— WHAT IS NEEDED —
The response should consist of the records that follow, printed exactly.

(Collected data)
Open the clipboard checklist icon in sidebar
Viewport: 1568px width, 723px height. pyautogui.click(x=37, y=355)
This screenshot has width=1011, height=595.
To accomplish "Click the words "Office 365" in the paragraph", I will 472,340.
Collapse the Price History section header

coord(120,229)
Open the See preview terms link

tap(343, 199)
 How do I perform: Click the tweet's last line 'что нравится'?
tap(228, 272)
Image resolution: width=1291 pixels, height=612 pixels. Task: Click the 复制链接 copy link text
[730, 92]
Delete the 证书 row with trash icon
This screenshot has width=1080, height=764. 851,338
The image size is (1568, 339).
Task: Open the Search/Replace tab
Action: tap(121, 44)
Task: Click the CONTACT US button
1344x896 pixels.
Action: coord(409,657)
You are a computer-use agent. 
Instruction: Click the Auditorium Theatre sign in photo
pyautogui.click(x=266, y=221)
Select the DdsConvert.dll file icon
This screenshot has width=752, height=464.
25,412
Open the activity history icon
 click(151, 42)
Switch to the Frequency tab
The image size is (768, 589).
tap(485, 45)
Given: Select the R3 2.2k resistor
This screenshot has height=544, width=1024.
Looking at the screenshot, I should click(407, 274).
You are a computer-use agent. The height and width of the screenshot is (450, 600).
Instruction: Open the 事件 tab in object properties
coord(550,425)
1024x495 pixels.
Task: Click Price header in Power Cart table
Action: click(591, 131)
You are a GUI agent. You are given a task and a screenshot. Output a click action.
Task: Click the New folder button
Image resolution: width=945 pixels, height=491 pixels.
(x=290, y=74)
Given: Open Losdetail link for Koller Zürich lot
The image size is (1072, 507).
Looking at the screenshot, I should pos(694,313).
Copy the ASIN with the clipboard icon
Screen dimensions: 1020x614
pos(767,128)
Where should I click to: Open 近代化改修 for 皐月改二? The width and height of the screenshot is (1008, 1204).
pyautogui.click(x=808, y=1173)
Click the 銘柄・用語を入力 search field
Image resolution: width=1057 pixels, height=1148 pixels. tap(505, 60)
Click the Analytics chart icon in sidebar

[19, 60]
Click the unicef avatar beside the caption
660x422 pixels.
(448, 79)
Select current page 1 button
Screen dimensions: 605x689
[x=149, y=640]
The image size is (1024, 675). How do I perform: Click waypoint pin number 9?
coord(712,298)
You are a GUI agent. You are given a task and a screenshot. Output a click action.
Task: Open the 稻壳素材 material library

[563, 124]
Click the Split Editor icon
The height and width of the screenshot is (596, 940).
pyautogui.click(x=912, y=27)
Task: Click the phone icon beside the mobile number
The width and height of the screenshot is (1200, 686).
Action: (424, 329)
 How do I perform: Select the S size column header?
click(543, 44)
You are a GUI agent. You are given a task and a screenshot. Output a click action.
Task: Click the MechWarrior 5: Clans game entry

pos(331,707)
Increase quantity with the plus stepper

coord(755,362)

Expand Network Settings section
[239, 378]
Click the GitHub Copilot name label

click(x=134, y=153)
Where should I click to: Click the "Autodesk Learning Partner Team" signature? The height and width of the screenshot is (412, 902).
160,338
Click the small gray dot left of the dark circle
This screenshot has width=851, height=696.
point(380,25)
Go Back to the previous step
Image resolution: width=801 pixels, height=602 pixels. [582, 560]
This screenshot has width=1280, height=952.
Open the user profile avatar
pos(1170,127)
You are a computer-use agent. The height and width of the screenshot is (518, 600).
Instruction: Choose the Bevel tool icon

— COMPLETED EXERCISE —
Open the clipboard checklist icon in sidebar
Viewport: 1568px width, 723px height. pyautogui.click(x=37, y=355)
This screenshot has width=1011, height=595.
To accomplish "Click the words "Office 365" in the paragraph", I will 472,340.
Collapse the Price History section header

coord(120,229)
Open the See preview terms link

tap(343, 199)
 How do I perform: Click the tweet's last line 'что нравится'?
tap(228, 272)
Image resolution: width=1291 pixels, height=612 pixels. Task: Click the 复制链接 copy link text
[730, 92]
Delete the 证书 row with trash icon
This screenshot has width=1080, height=764. 851,338
The image size is (1568, 339).
Task: Open the Search/Replace tab
Action: tap(121, 44)
Task: Click the CONTACT US button
1344x896 pixels.
Action: coord(409,657)
You are a computer-use agent. 
Instruction: Click the Auditorium Theatre sign in photo
pyautogui.click(x=266, y=221)
Select the DdsConvert.dll file icon
This screenshot has width=752, height=464.
25,412
Open the activity history icon
 click(151, 42)
Switch to the Frequency tab
The image size is (768, 589).
tap(485, 45)
Given: Select the R3 2.2k resistor
This screenshot has height=544, width=1024.
Looking at the screenshot, I should click(407, 274).
You are a computer-use agent. The height and width of the screenshot is (450, 600).
Instruction: Open the 事件 tab in object properties
coord(550,425)
1024x495 pixels.
Task: Click Price header in Power Cart table
Action: click(591, 131)
You are a GUI agent. You are given a task and a screenshot. Output a click action.
Task: Click the New folder button
Image resolution: width=945 pixels, height=491 pixels.
(x=290, y=74)
Given: Open Losdetail link for Koller Zürich lot
The image size is (1072, 507).
Looking at the screenshot, I should pos(694,313).
Copy the ASIN with the clipboard icon
Screen dimensions: 1020x614
pos(767,128)
Where should I click to: Open 近代化改修 for 皐月改二? The width and height of the screenshot is (1008, 1204).
pyautogui.click(x=808, y=1173)
Click the 銘柄・用語を入力 search field
Image resolution: width=1057 pixels, height=1148 pixels. tap(505, 60)
Click the Analytics chart icon in sidebar

[19, 60]
Click the unicef avatar beside the caption
660x422 pixels.
(448, 79)
Select current page 1 button
Screen dimensions: 605x689
[x=149, y=640]
The image size is (1024, 675). How do I perform: Click waypoint pin number 9?
coord(712,298)
You are a GUI agent. You are given a task and a screenshot. Output a click action.
Task: Open the 稻壳素材 material library

[563, 124]
Click the Split Editor icon
The height and width of the screenshot is (596, 940).
pyautogui.click(x=912, y=27)
Task: Click the phone icon beside the mobile number
The width and height of the screenshot is (1200, 686).
Action: (424, 329)
 How do I perform: Select the S size column header?
click(543, 44)
You are a GUI agent. You are given a task and a screenshot. Output a click action.
Task: Click the MechWarrior 5: Clans game entry

pos(331,707)
Increase quantity with the plus stepper

coord(755,362)

Expand Network Settings section
[239, 378]
Click the GitHub Copilot name label

click(x=134, y=153)
Where should I click to: Click the "Autodesk Learning Partner Team" signature? The height and width of the screenshot is (412, 902).
160,338
Click the small gray dot left of the dark circle
This screenshot has width=851, height=696.
point(380,25)
Go Back to the previous step
Image resolution: width=801 pixels, height=602 pixels. [582, 560]
This screenshot has width=1280, height=952.
Open the user profile avatar
pos(1170,127)
You are a computer-use agent. The height and width of the screenshot is (518, 600).
Instruction: Choose the Bevel tool icon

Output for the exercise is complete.